> **Source**

---------------

From: Alex Williamson <alex.williamson@redhat.com>

The max_vfs= option has always been self limiting to the number of VFs
supported by the device.  fa44f2f1 added SR-IOV configuration via
sysfs, but in the process broke this self correction factor.  The
failing path is:

igb_probe
  igb_sw_init
    if (max_vfs > 7) {
        adapter->vfs_allocated_count = 7;
    ...
    igb_probe_vfs
    igb_enable_sriov(, max_vfs)
      if (num_vfs > 7) {
        err = -EPERM;
        ...

This leaves vfs_allocated_count = 7 and vf_data = NULL, so we bomb out
when igb_probe finally calls igb_reset.  It seems like a really bad
idea, and somewhat pointless, to set vfs_allocated_count separate from
vf_data, but limiting max_vfs is enough to avoid the null pointer.

Signed-off-by: Alex Williamson <alex.williamson@redhat.com>
Acked-by: Greg Rose <gregory.v.rose@intel.com>
Tested-by: Aaron Brown <aaron.f.brown@intel.com>
Signed-off-by: Jeff Kirsher <jeffrey.t.kirsher@intel.com>
---
 drivers/net/ethernet/intel/igb/igb_main.c | 2 +-
 1 file changed, 1 insertion(+), 1 deletion(-)

diff --git a/drivers/net/ethernet/intel/igb/igb_main.c b/drivers/net/ethernet/intel/igb/igb_main.c
index 4dbd629..2ae8886 100644
--- a/drivers/net/ethernet/intel/igb/igb_main.c
+++ b/drivers/net/ethernet/intel/igb/igb_main.c
@@ -2652,7 +2652,7 @@ static int igb_sw_init(struct igb_adapter *adapter)

---------------

> **Supplied records**
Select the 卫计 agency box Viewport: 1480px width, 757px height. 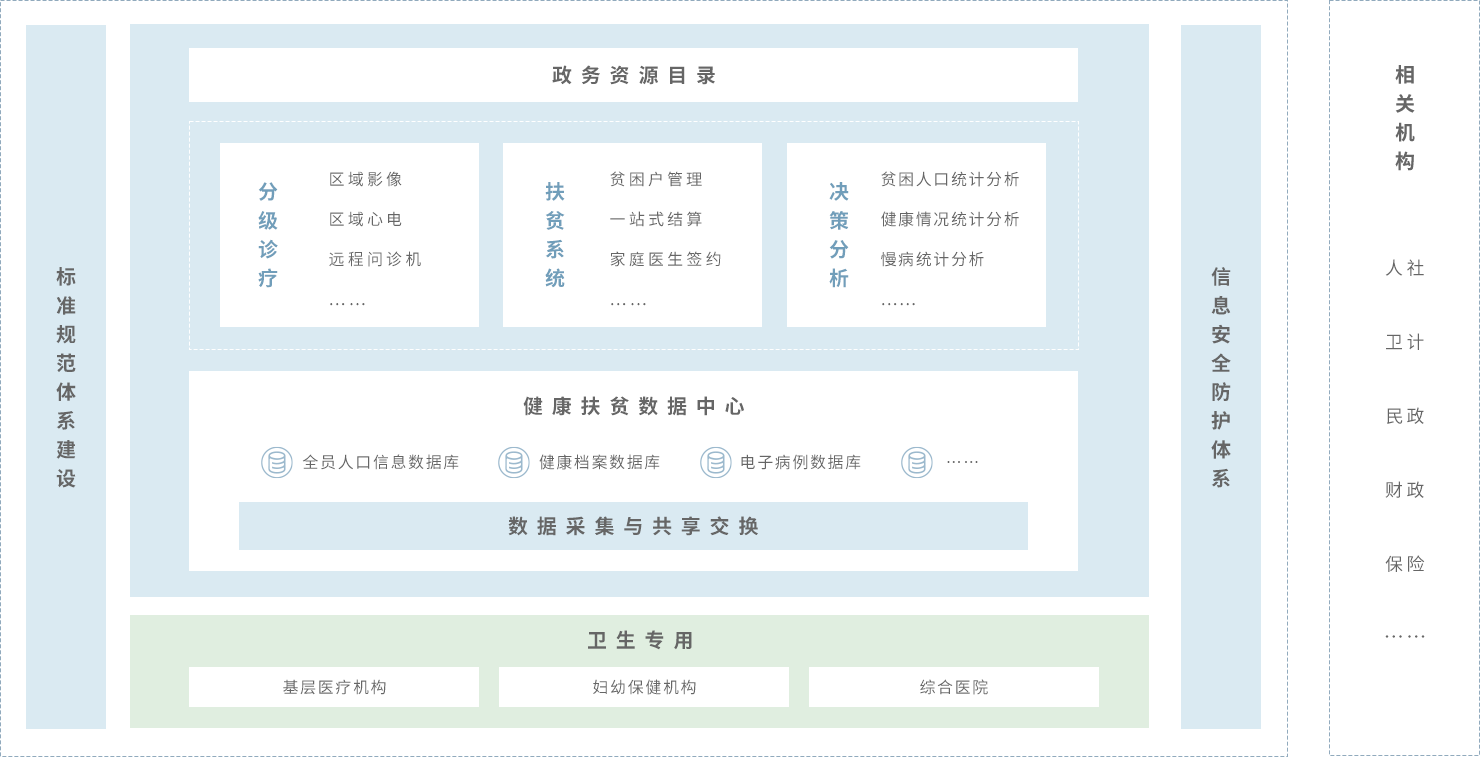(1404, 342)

---------------

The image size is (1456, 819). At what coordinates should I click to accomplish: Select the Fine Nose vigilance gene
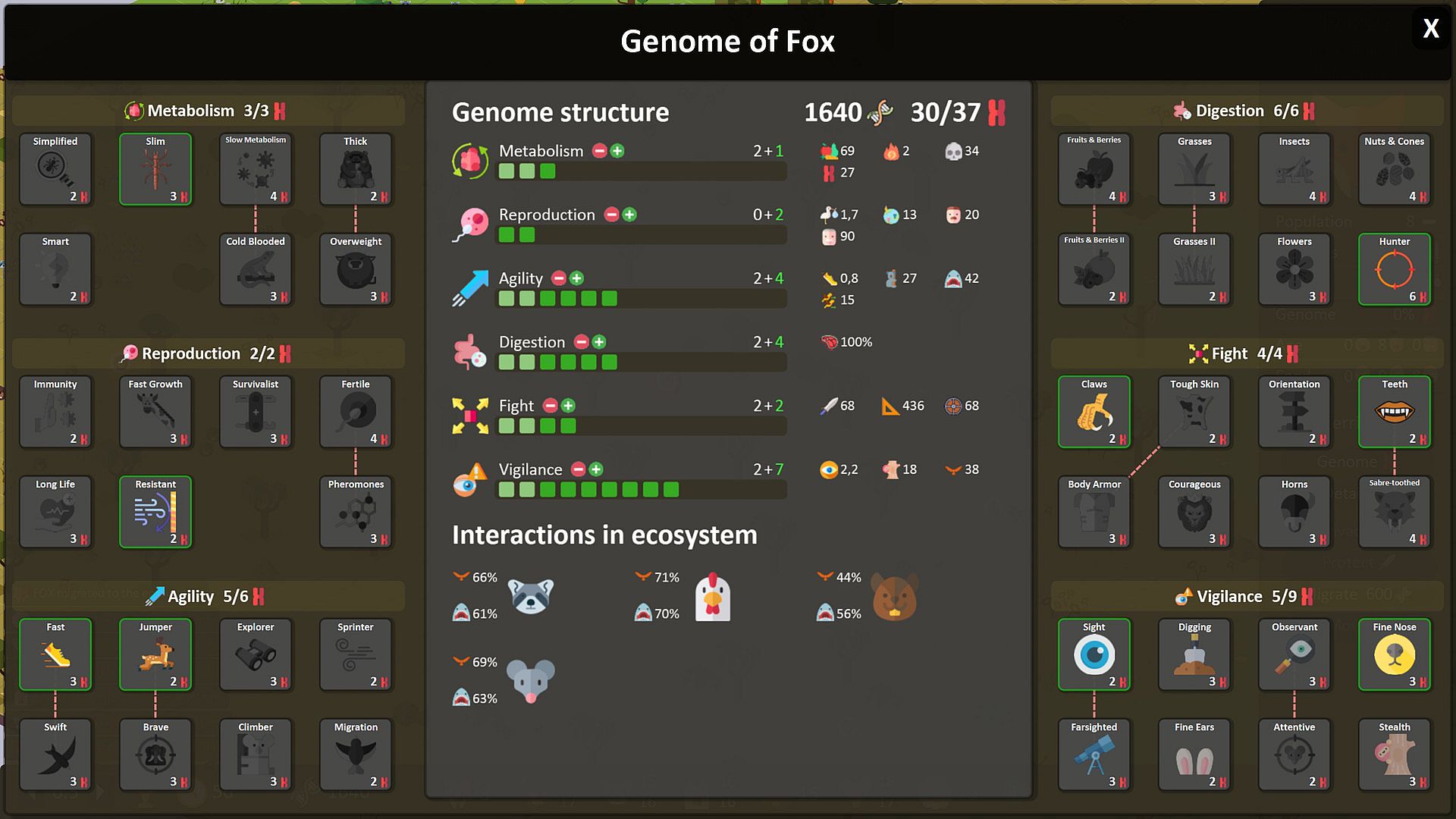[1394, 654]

---------------

> **What this exercise asks**
A: According to the igb patch, which commit added SR-IOV configuration via sysfs?
B: Proceed with the igb patch, picking up right after its final line, the hunk header for igb_sw_init.
The entries on this page are separate material and have no connection to the igb patch.

> **Answers by task**
A: Commit fa44f2f1.

B:
 		if (max_vfs > 7) {
 			dev_warn(&pdev->dev,
 				 "Maximum of 7 VFs per PF, using max\n");
-			adapter->vfs_allocated_count = 7;
+			max_vfs = adapter->vfs_allocated_count = 7;
 		} else
 			adapter->vfs_allocated_count = max_vfs;
 		if (adapter->vfs_allocated_count)
-- 
1.7.11.7

^ permalink raw reply related

* [net 4/6] igb: SR-IOV init reordering
From: Jeff Kirsher @ 2013-03-26 10:42 UTC (permalink / raw)
  To: davem; +Cc: Alex Williamson, netdev, gospo, sassmann, Jeff Kirsher
In-Reply-To: <1364294554-7967-1-git-send-email-jeffrey.t.kirsher@intel.com>

From: Alex Williamson <alex.williamson@redhat.com>

igb is ineffective at setting a lower total VFs because:

int pci_sriov_set_totalvfs(struct pci_dev *dev, u16 numvfs)
{
        ...
        /* Shouldn't change if VFs already enabled */
        if (dev->sriov->ctrl & PCI_SRIOV_CTRL_VFE)
                return -EBUSY;

Swap init ordering.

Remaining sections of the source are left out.